C

Cleaner

Cleaner

Die Hard 2/The Long Kiss Goodnight director Renny Harlin has
long reigned as one of Hollywood's preeminent vulgarians. When super-producer
Joel Silver wanted to transform Andrew "Dice" Clay from potty-mouthed laffsmith
to big-budget action hero in The Adventures Of Ford Fairlane, Harlin was the slickster
he tapped for the job. Similarly, when Paul Schrader's Exorcist: Dominion got art and ambition all
over a lucrative film franchise built on a solid foundation of head-spinning,
foul-mouthed demons, and projectile vomiting, Harlin was recruited to add the
flash, trash, and gratuitous gore missing from Schrader's more sober,
philosophical prequel. So it's a profound disappointment that Harlin's latest
effort, the direct-to-DVD thriller Cleaner, lacks even the vulgar energy of Harlin's
lesser films, in spite of a centrally present iconic badass legendary for
yelling profanely about airborne reptiles.

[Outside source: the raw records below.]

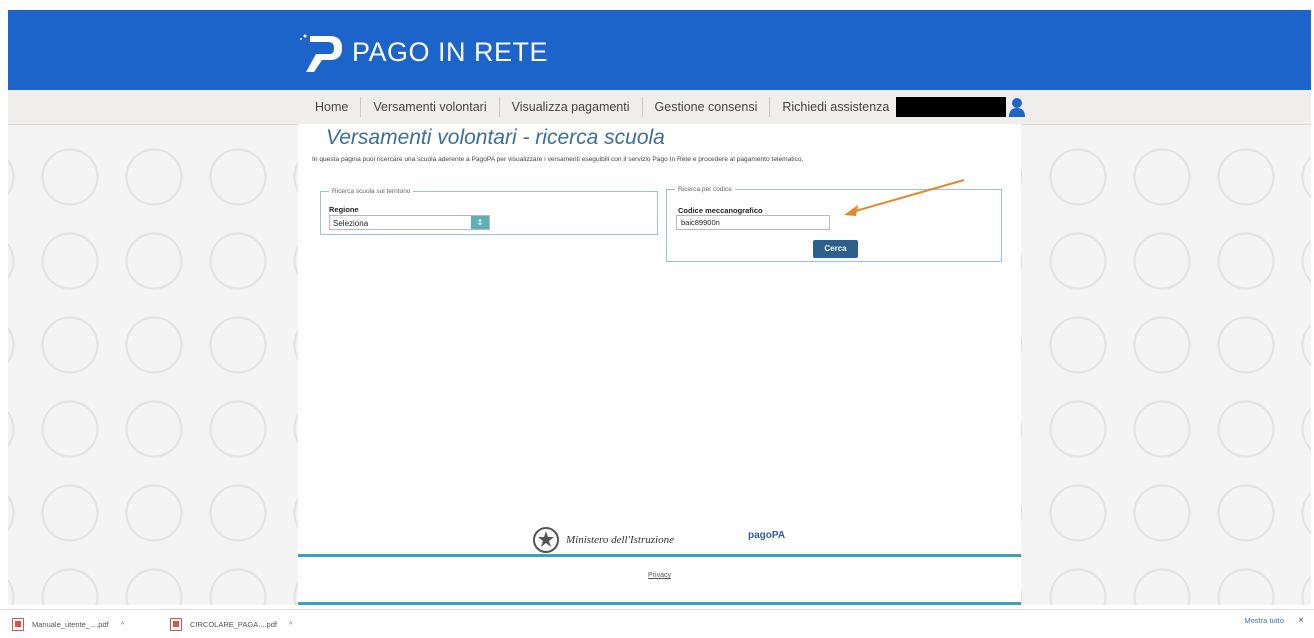  What do you see at coordinates (660, 556) in the screenshot?
I see `footer-divider` at bounding box center [660, 556].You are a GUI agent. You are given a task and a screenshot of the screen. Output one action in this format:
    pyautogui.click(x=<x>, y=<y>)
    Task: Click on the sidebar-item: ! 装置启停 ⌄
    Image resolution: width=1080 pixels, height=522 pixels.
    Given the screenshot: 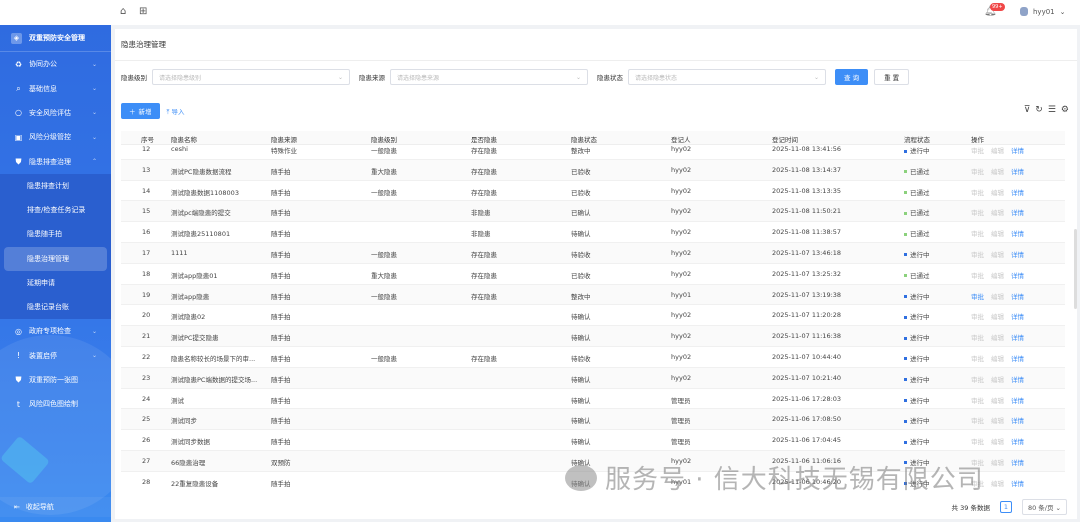 What is the action you would take?
    pyautogui.click(x=56, y=355)
    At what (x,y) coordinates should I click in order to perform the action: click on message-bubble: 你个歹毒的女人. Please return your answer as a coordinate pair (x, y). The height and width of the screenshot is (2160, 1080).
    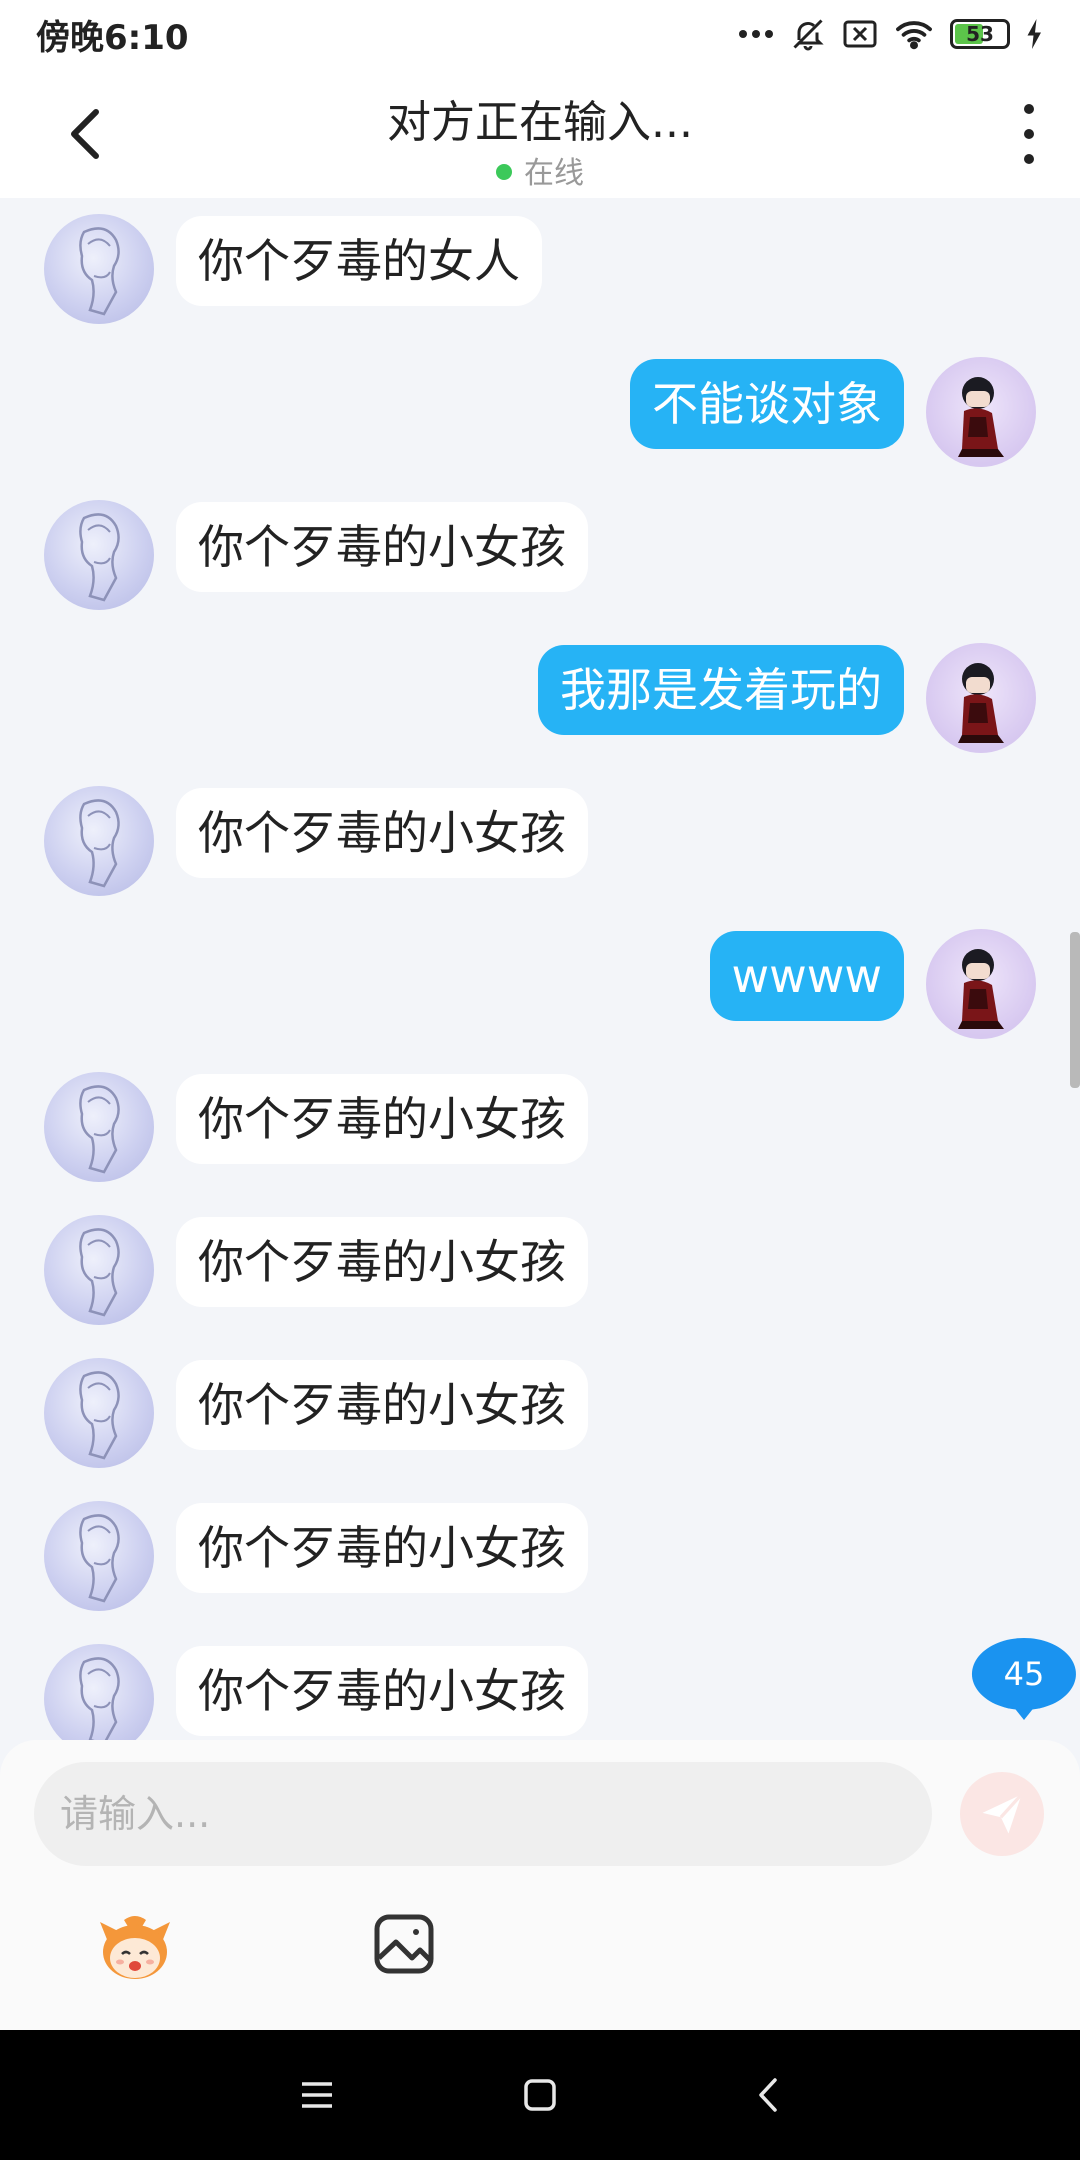
    Looking at the image, I should click on (359, 261).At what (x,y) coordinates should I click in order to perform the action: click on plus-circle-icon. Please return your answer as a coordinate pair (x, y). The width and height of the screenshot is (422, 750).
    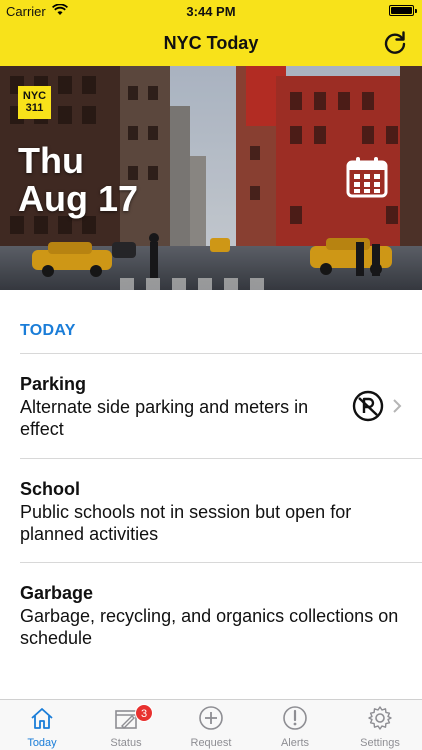
    Looking at the image, I should click on (211, 718).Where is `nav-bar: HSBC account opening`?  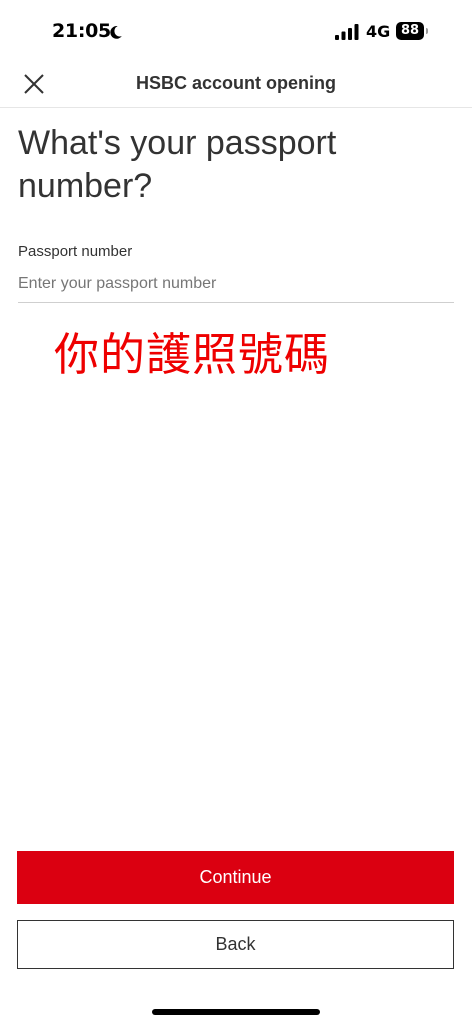 nav-bar: HSBC account opening is located at coordinates (236, 84). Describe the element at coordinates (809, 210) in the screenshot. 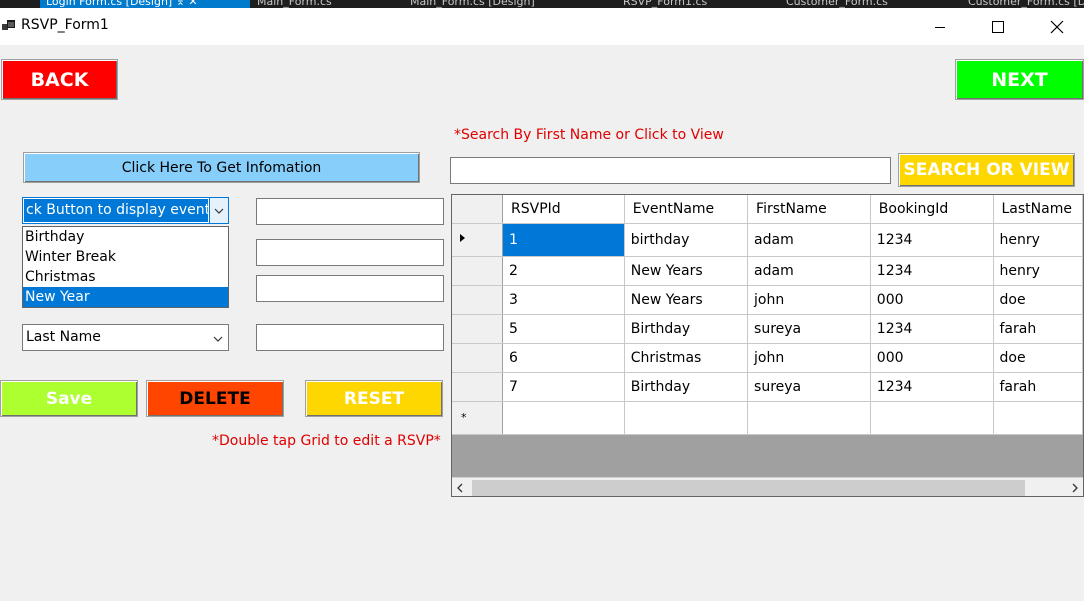

I see `column-header-firstname: FirstName` at that location.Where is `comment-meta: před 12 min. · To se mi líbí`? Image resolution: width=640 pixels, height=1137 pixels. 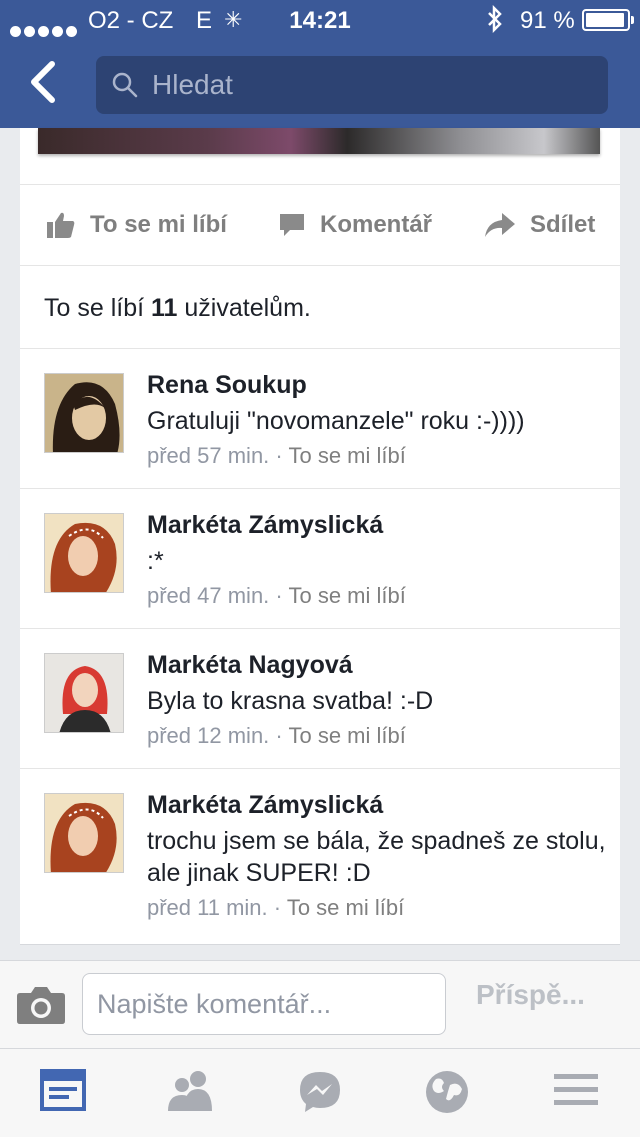 comment-meta: před 12 min. · To se mi líbí is located at coordinates (276, 736).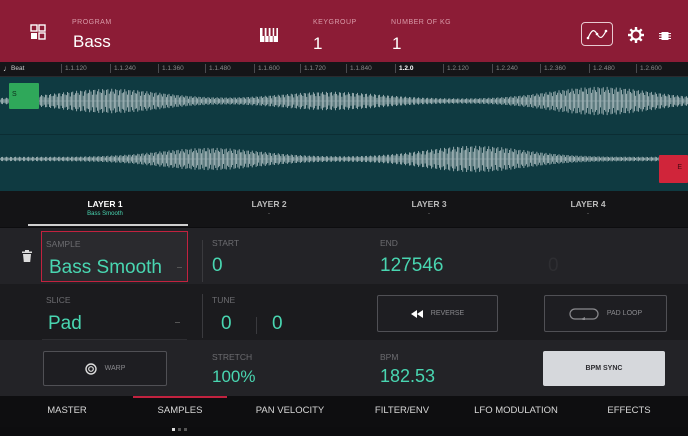 The image size is (688, 436). I want to click on ruler-tick: 1.1.720, so click(313, 68).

Samuel L. Jackson leads a stellar, sleepwalking
cast as an ex-cop and single father who ekes out a peculiar living cleaning up
crime scenes. Jackson leads an orderly, fastidious existence with his
precocious daughter, but his past comes back to haunt him when he becomes
entangled in a web of deception involving his ex-partner (Ed Harris),
widespread police corruption, and a mysterious woman (Eva Mendes) whose
whistleblower husband has disappeared.

When Cleaner slipped into the Toronto Film Festival last
year, festival-goers had to wonder if Harlin had made a great leap forward
artistically and was ready to trade in slick pyrotechnics for arty drama. But
don't let the film's highbrow cast, portentous tone, and leisurely pace fool
you: Cleaner is
just as empty and formulaic as his previous films, just much, much duller. The
best the film can manage theme-wise is a groaningly obvious central metaphor
about how Jackson's tortured conscience and tangled past can't be cleaned as
easily as his crime scenes. In spite of heavyweight character actors like
Jackson, Harris, Robert Forster, and Luis Guzmán, Cleaner feels unmistakably like
the plodding, arbitrary introductory episode of a cop show that'd be lucky to
make it past the pilot stage. Low-energy and grindingly mediocre, it adds a
whole new dimension to Harlin's wildly uneven oeuvre: tedium.

Key features: Melodramatic deleted
scenes and a reasonably engaging Harlin commentary that hits all the expected
notes: gushing over actors, technical details, bits o' pretension, etc.